## Report Generation
This notebook serves as continuation of earlier notebooks (i.e. [Article Classifier](./News%20Classifier/FYP%20Article%20Classification%20Codes.ipynb) and [3D Plot Visualization](./3D%20Plotting%20and%20Visualization/3D%20Plot%20Visualization.ipynb))  

It takes in the resultant csv from the 3D Plot Visualization, reads one row and generate the report one at a time.

### Import Necessary Libraries
Spacy was used for its Named Entity Recognition (NER) text processing in reporting the content summary.  
Requests was used in making HTTP requests to Nominatim in retrieving longitude and latitude data for the countries identified.  
Termcolor was used in styling the report generated, aiding our stakeholders in gaining quick insights.  
Ipyleaflet was used in generating the interactive map as part of the report generated.

In [1]:
import pandas as pd
import numpy as np
import re
import copy

import spacy
from spacy import displacy

# !pip3 install requests
import requests

# !pip install termcolor
from termcolor import colored

# !pip install ipyleaflet
# !jupyter nbextension enable --py --sys-prefix ipyleaflet
from ipyleaflet import Map, Marker, AwesomeIcon, CircleMarker, LayerGroup, LegendControl

#### Creating a function to identify the stage of supply chain that is affected by the trigger event
The current list of words relating to each stage of the supply chain is with reference to Professor Paul Teng's framework that outlines the food supply chain. This list is non-exhaustive and should be expanded, to improve the robustness of our model, with advices from food supply chain experts.

In [2]:
def identify_supply_chain(artcl):
    supply_chain = {
        "Input Supplier" : ["seed", "fertiliser", "crop protection", "animal health", "farm machinery", "irrigation"],
        "Grower/Producer" : ["farmer", "grower", "animal raiser"],
        "Processor" : ["packaging products provider", "cannery", "dressing plant", "mill", "slaughter house", "packing plant"],
        "Distributor" : ["wholesaler", "importer", "exporter", "logistics provider"],
        "Retailer" : ["supermarket", "restaurant", "convenience store"]
    }
    
    stage_of_supply_chain = []
    
    for k,v in supply_chain.items():
        for keyword in v:
            search_term = "r'\b"+keyword+"\b"
            if (re.search(search_term, artcl) is not None):
                stage_of_supply_chain.append(k)
    unique_stages = np.array(stage_of_supply_chain)
    
    if len(stage_of_supply_chain) == 0:
        return "N/A"
    else: 
        return np.unique(unique_stages)

#### Function to display the interactive map:
1. To obtain all of the countries mentioned in the content summary
2. For all of these countries, get their longtitude and latitude data
3. Instantiate the map object, with markers corresponding to each of the countries

In [3]:
def displayMap(doc): # takes in the NER processed text!
    # get all countries mentioned
    countries = {}
    for word in doc.ents:
        if word.label_ == "GPE" and word.text not in countries:
            countries[word.text] = []
#     print(countries)
    
    copy_of_countries = copy.deepcopy(countries)
    # get all longitude and latitude of countries mentioned
    for country,center in countries.items():
        try: 
            url = f"http://nominatim.openstreetmap.org/search?country={country}&format=json&polygon=0"
            response = requests.get(url).json()[0]
            copy_of_countries[country] = [response['lat'], response['lon']]
        except IndexError:
            copy_of_countries.pop(country)
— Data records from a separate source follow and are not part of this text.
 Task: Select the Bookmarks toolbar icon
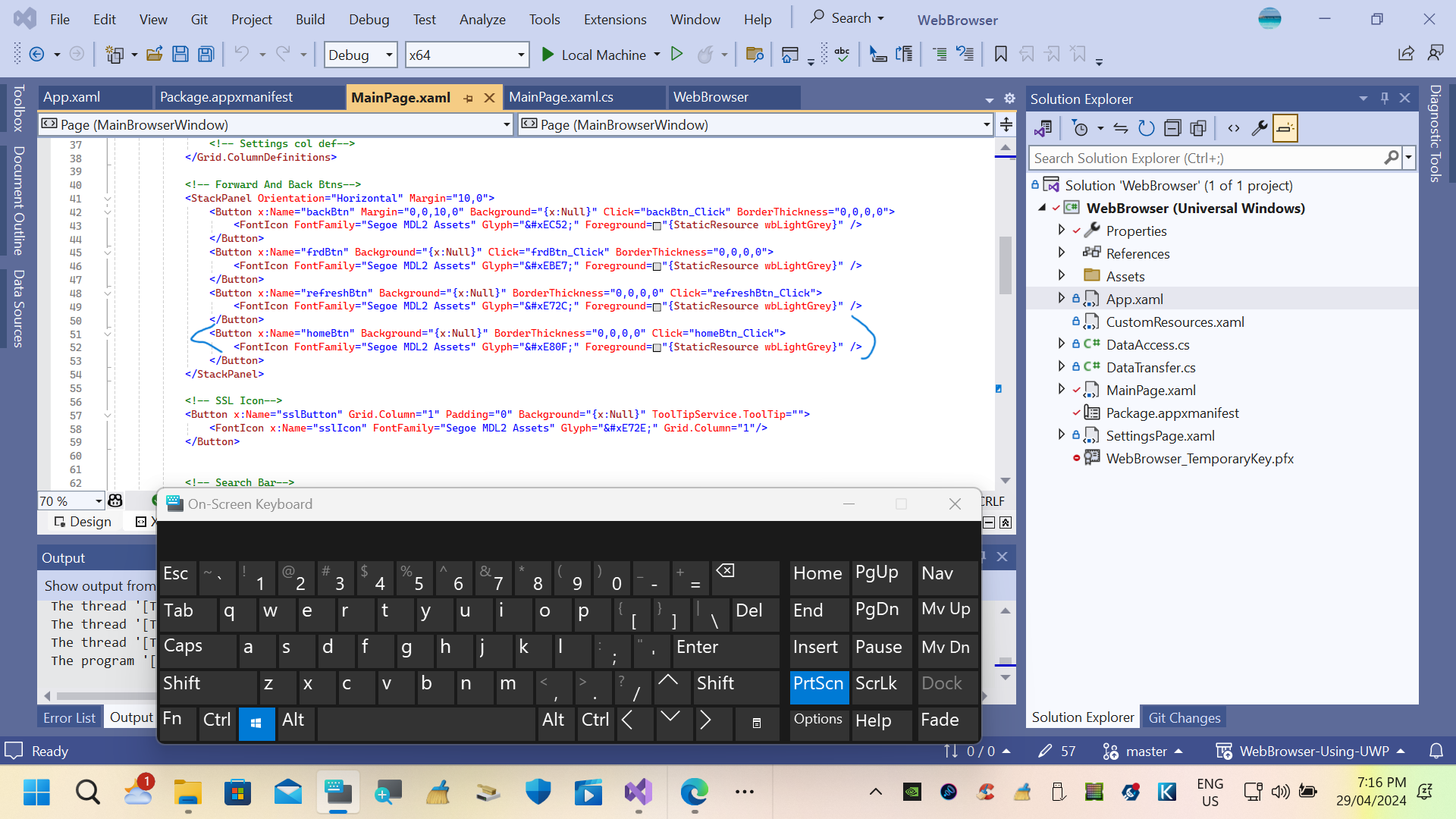click(1001, 54)
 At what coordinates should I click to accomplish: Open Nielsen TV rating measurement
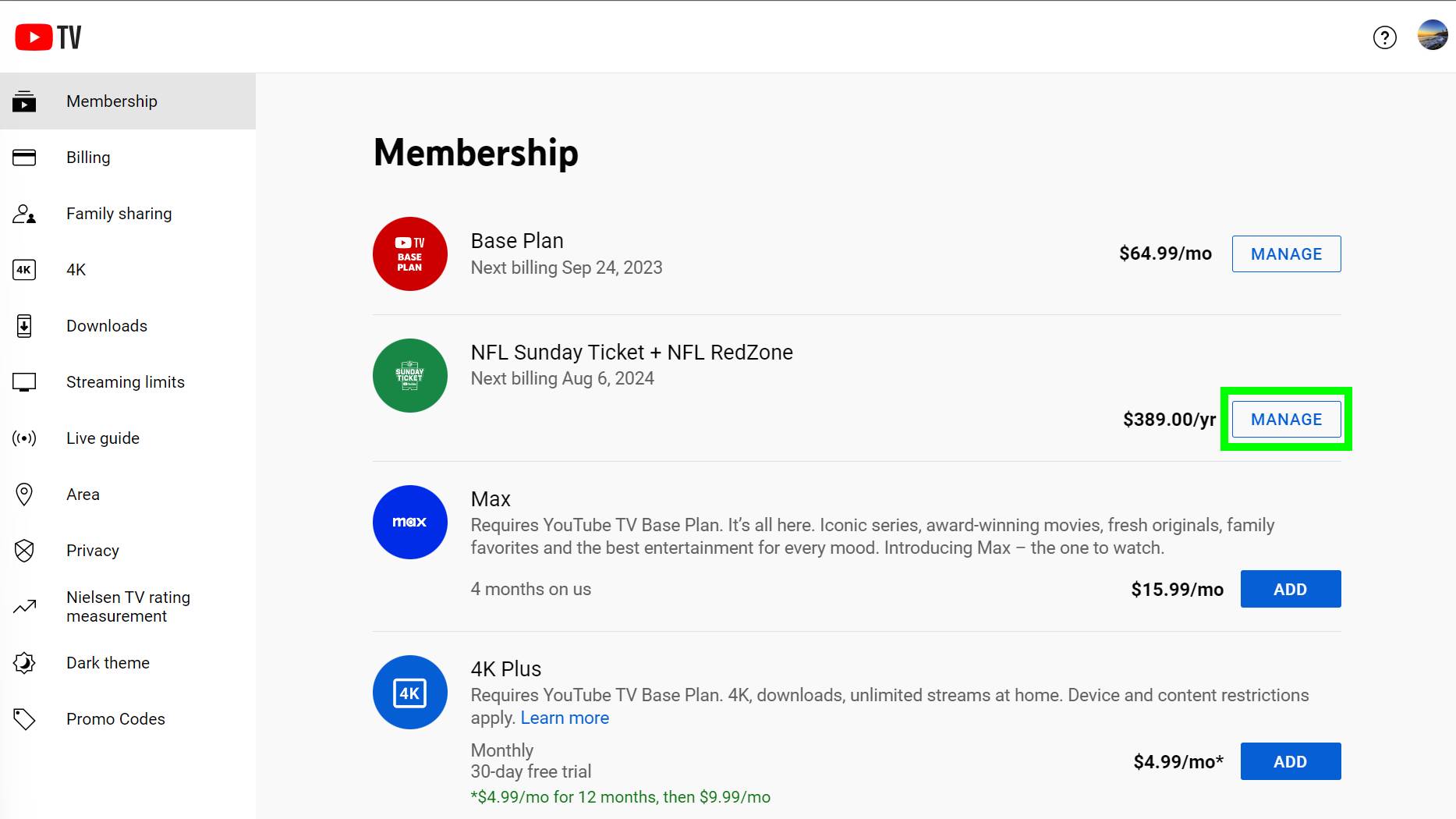[x=128, y=607]
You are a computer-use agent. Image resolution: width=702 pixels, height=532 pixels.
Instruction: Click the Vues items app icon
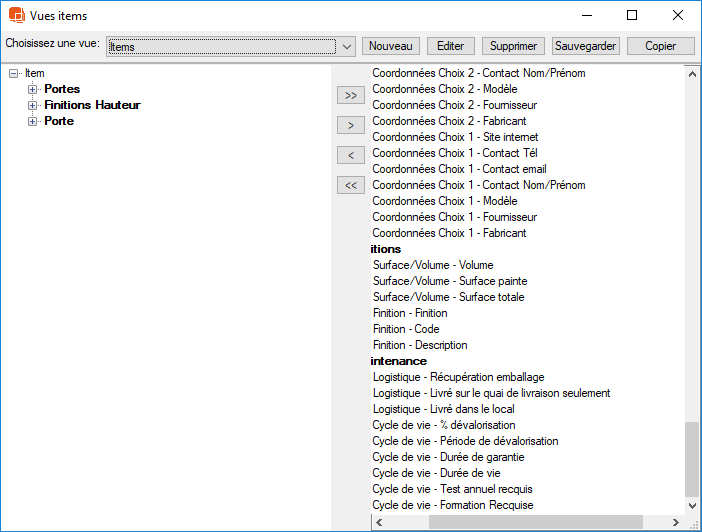point(15,15)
    # finding the center of all countries - for display sake!
    sumLat = 0
    sumLon = 0
    for geocode in copy_of_countries.values():
        sumLat += float(geocode[0])    
        sumLon += float(geocode[1])
    center = [sumLat/len(countries), sumLon/len(countries)]
    
    # instantiating an instance of the map
    currMap=Map(center=center, zoom=0)
    icon1 = AwesomeIcon(
        name='exclamation',
        marker_color='red',
        icon_color='white',
        spin=False
    )
    
    layers = [];    
    for country, data in copy_of_countries.items():
        marker = Marker(icon=icon1, location=data, title=country)
        layers.append(marker)
    
    layer_group = LayerGroup(layers=tuple(layers))
    currMap.add_layer(layer_group)

    return currMap

#### Function to generate report: 
Ideally, this function takes in one row of the resulting dataframe and retrive the relevant information, to finally generate a report, which includes the visualziation of the interactive map mentioned above. 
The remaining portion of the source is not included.